“Año del Bicentenario del Perú: 200 años de independencia”
ESCRITO: 03 SOLICITO LICENCIA POR ENFERMEDAD
DIRECTOR DE LA UNIDAD DE PROTECCIÓN ESPECIAL LA LIBERTAD
Dr. GABRIEL CAPRISTÁN
Dataly Estephanee Pala Correa, identificada con DNI N°
40453163, con domicilio real en Calle Los Ficus Mz. N Lote 26 Urbanización V etapa San Andrés, distrito Víctor Larco, provincia Trujillo departamento La Libertad, con cargo educadora de UPE LA Libertad, expongo:
Que, siendo situaciones de enfermedad que aquejaron a mi persona desde el
18/02/2021 al 09/03/2021, las cuales se sujetan a ser antecedentes, documentación presentada y acreditada en escrito n°01 y n° 02, ante su despacho de manera virtual por mesa de partes, conllevaron a realizarme una operación quirúrgica: HISTERECTOMÍA SUBTOTAL, la misma que se complicó con una ISO SUPERFICIAL e ITU A REPETICIÓN, siendo atendida en el área de Hospitalización de Ginecología Obstetra de ESSALUD DEL HOSPITAL DE VÍCTOR LAZARTE ECHEGARAY DE TRUJILLO. Por lo descrito, solicito a usted, licencia por enfermedad, en relación al Certificado de Incapacidad Temporal para el Trabajo, con rango de fecha del 10/03/2021 al 16/03/2021, teniendo como médico tratante Dr. Luis Ángeles Zevallos.

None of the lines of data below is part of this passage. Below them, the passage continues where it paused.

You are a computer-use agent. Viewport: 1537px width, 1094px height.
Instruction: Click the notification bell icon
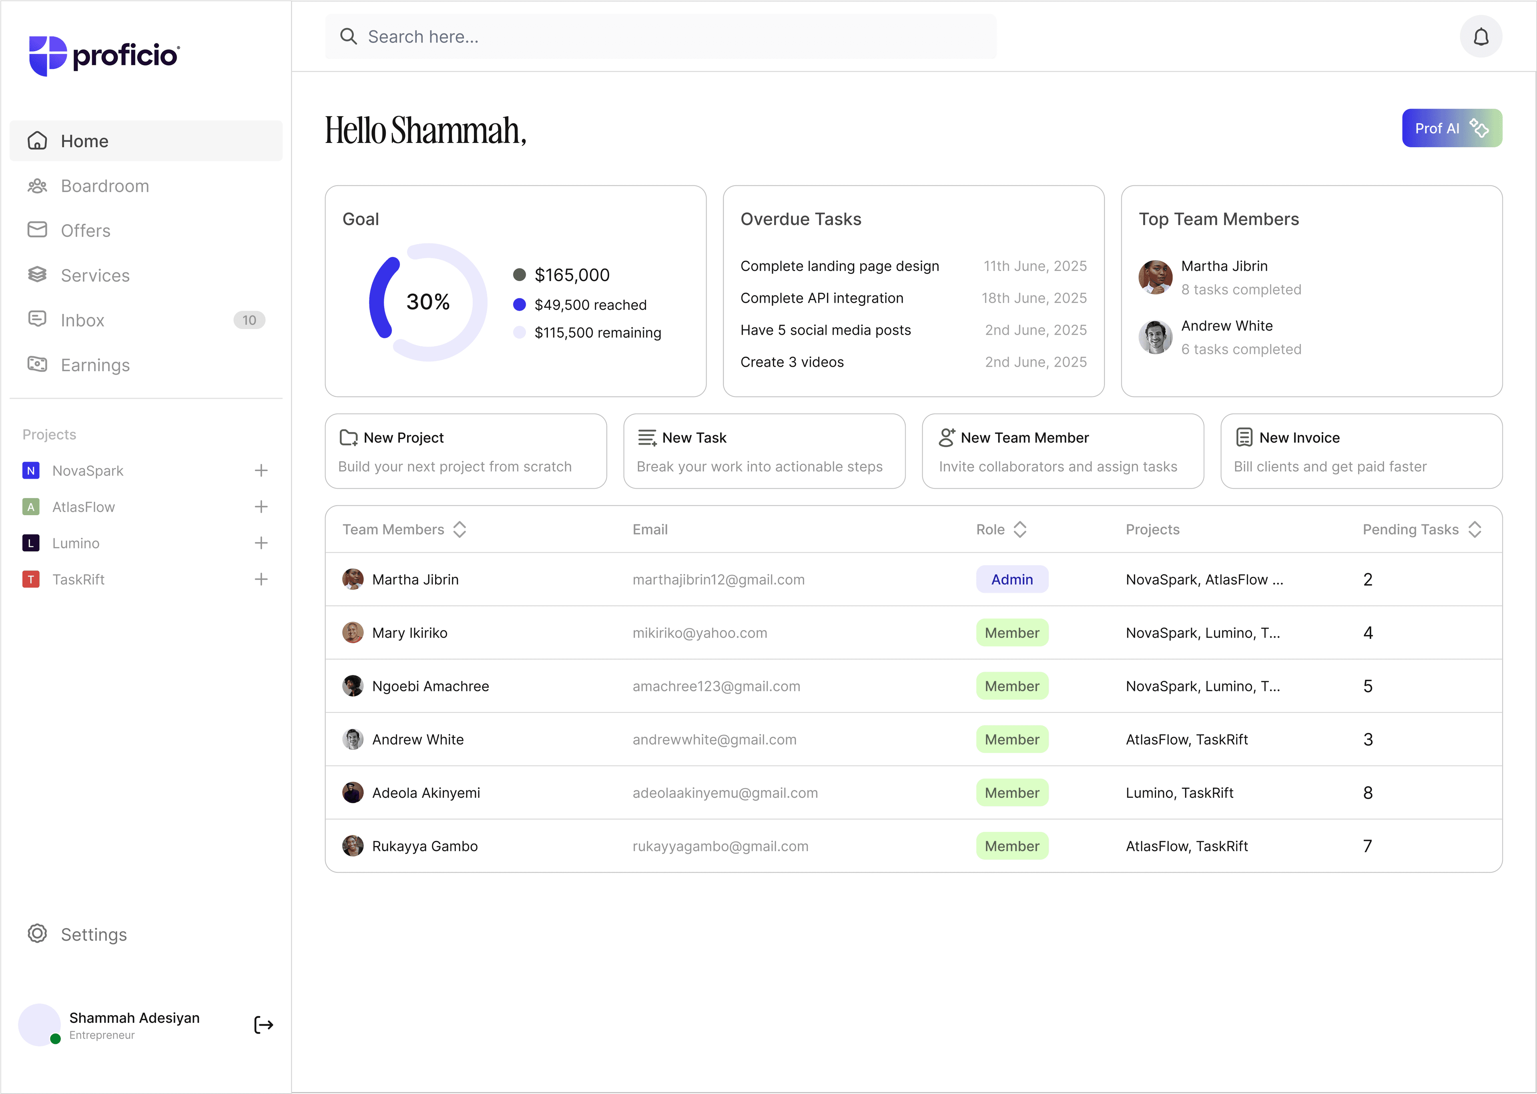tap(1480, 36)
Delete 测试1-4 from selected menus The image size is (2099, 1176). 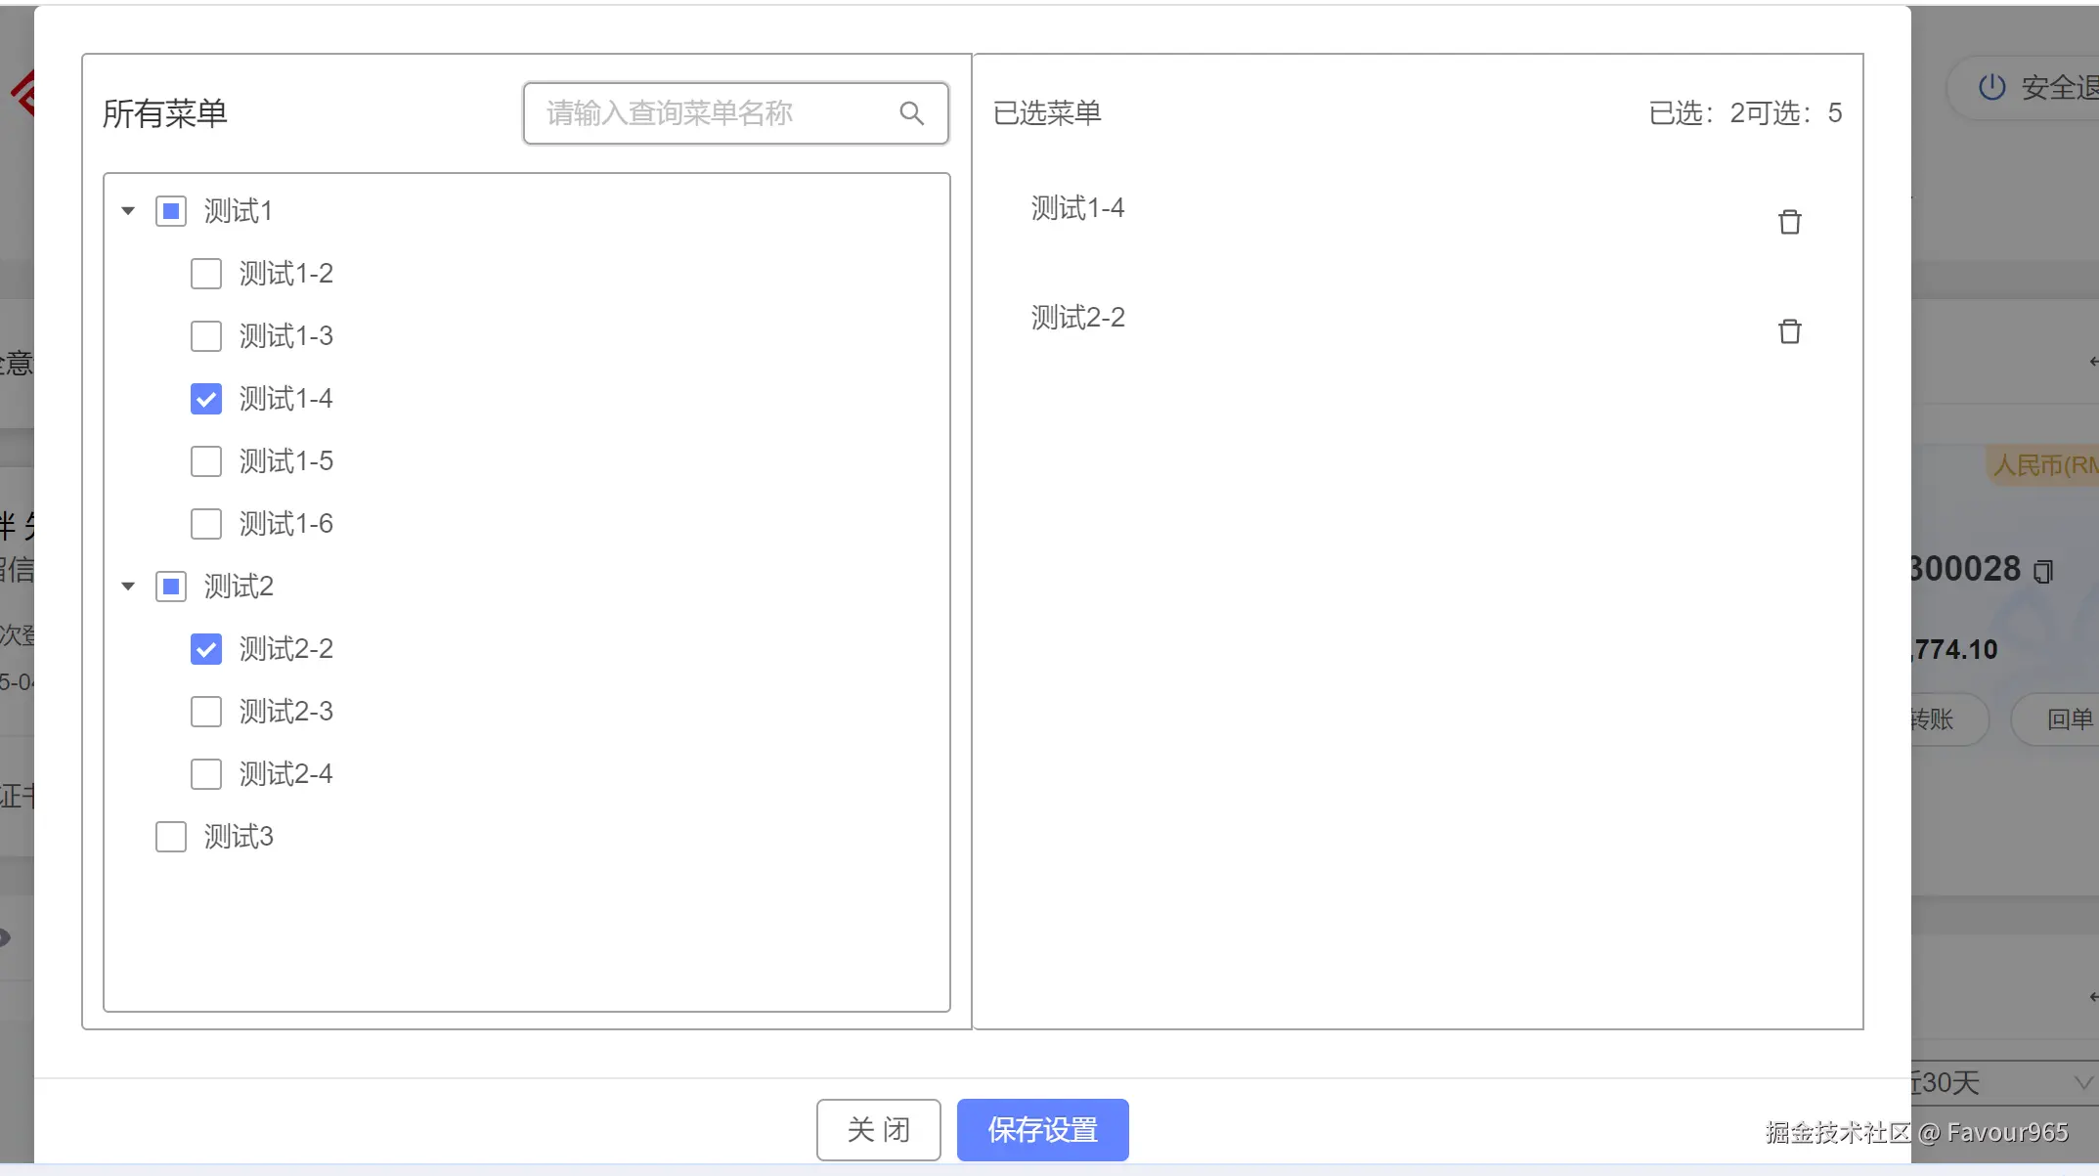coord(1789,222)
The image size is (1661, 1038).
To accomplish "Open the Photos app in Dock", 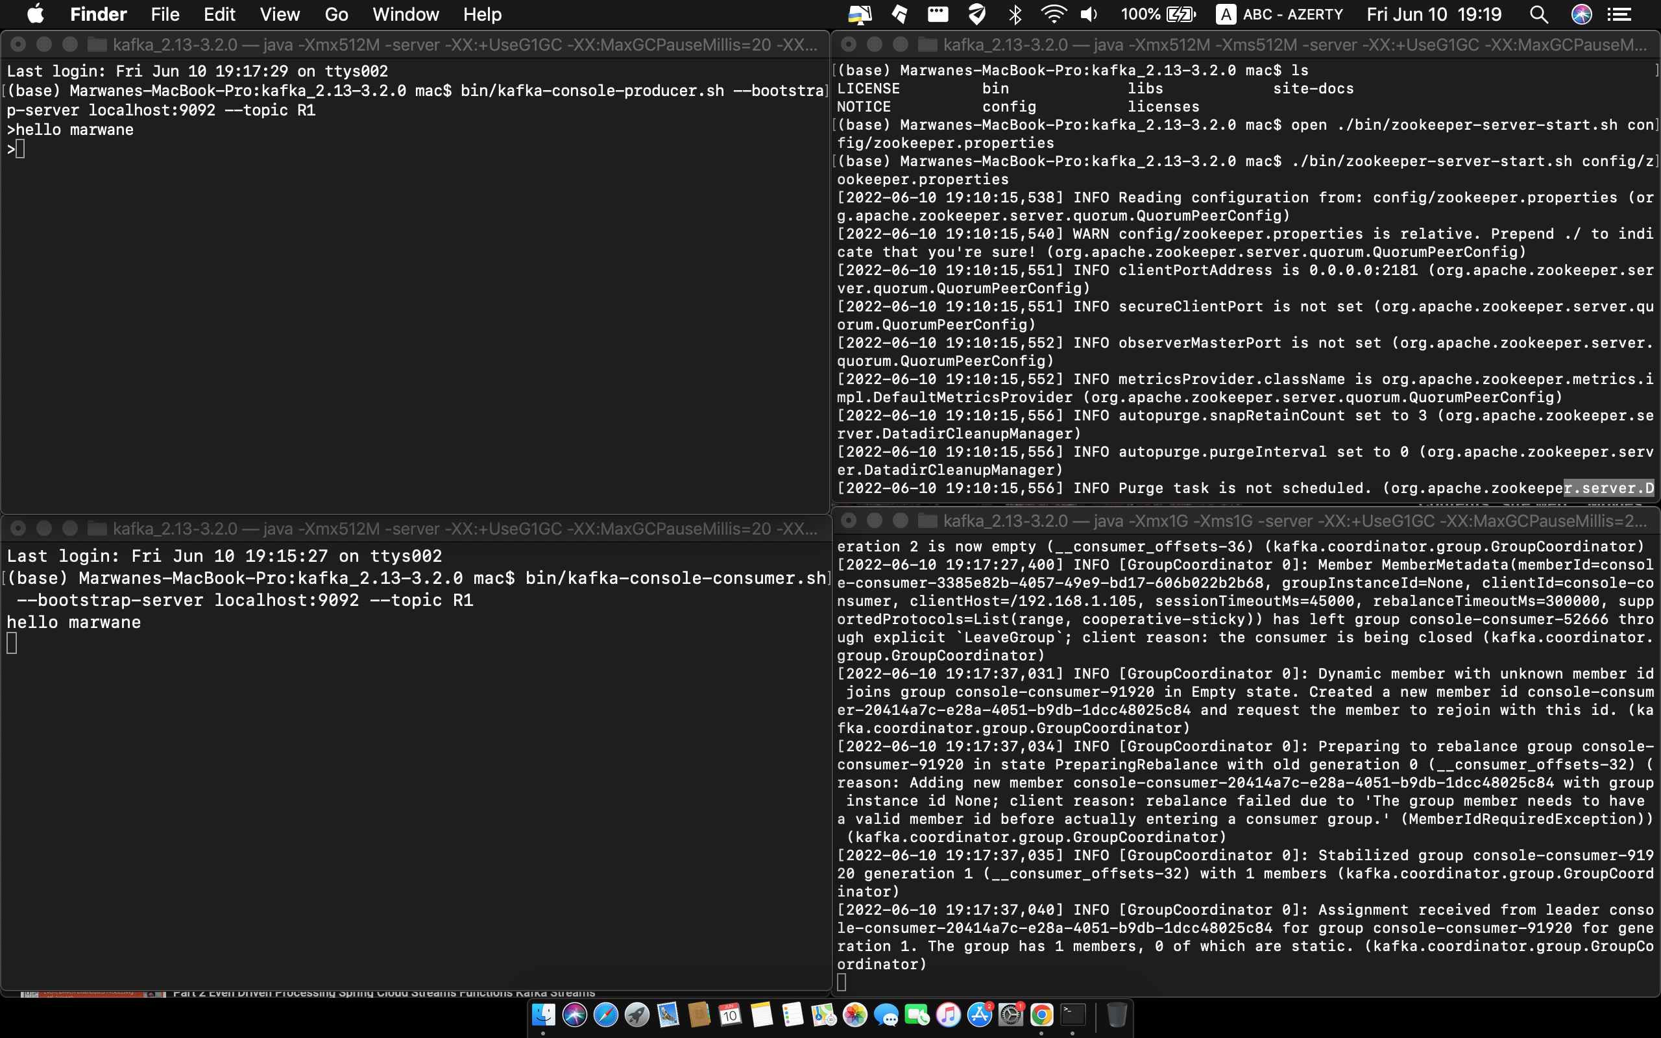I will pos(855,1015).
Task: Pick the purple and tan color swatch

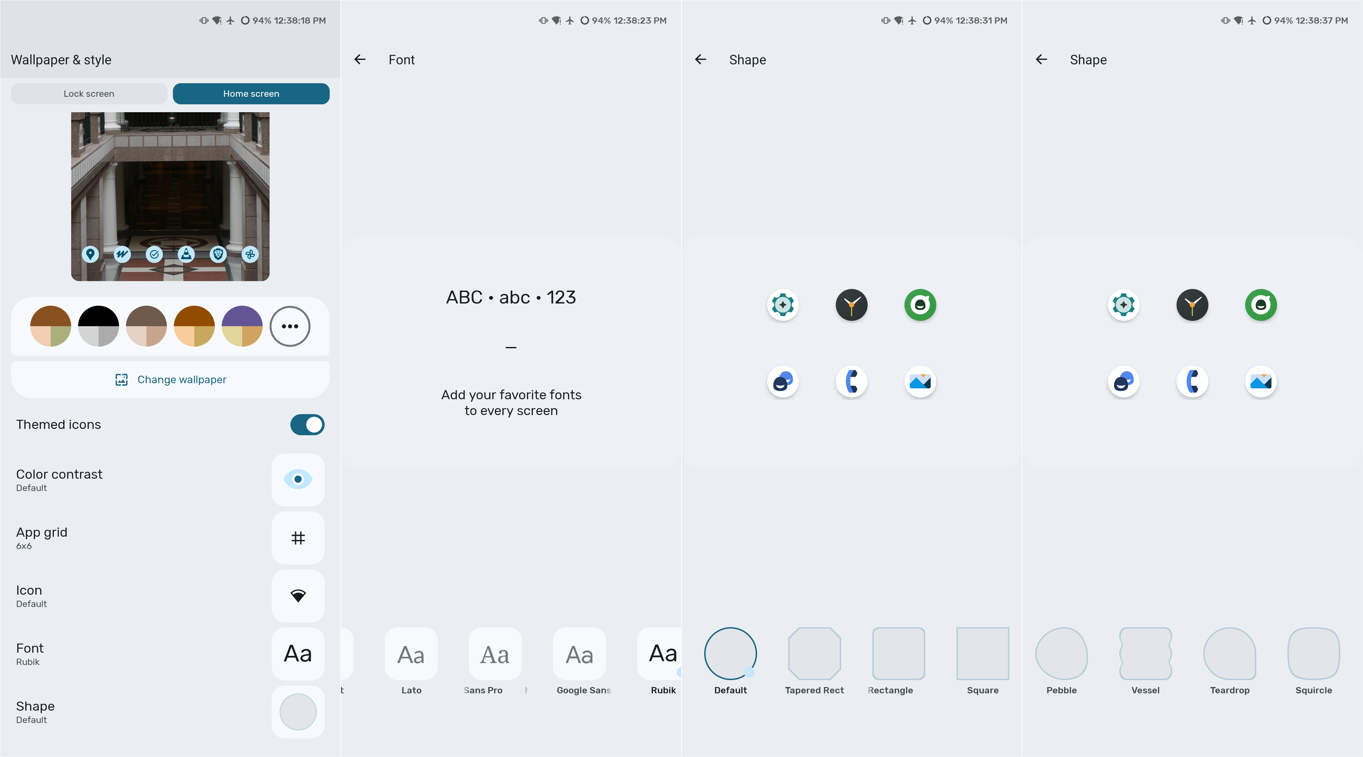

Espero su pronta respuesta, le agradezco su atención.
ANEXOS:
3-A. COPIA SCANNER DE CERTIFICADO DE INCAPACIDAD TEMPORAL PARA EL TRABAJO
3-B. COPIA SCANNER DE INDICACIÓN MÉDICA
3-C. COPIA SCANNER DE INFORME DE ALTA
3-D. COPIA SCANNER DE TICKET DE ALTA
Sin otro particular, siendo un derecho a conseguir. Dios guarde a usted.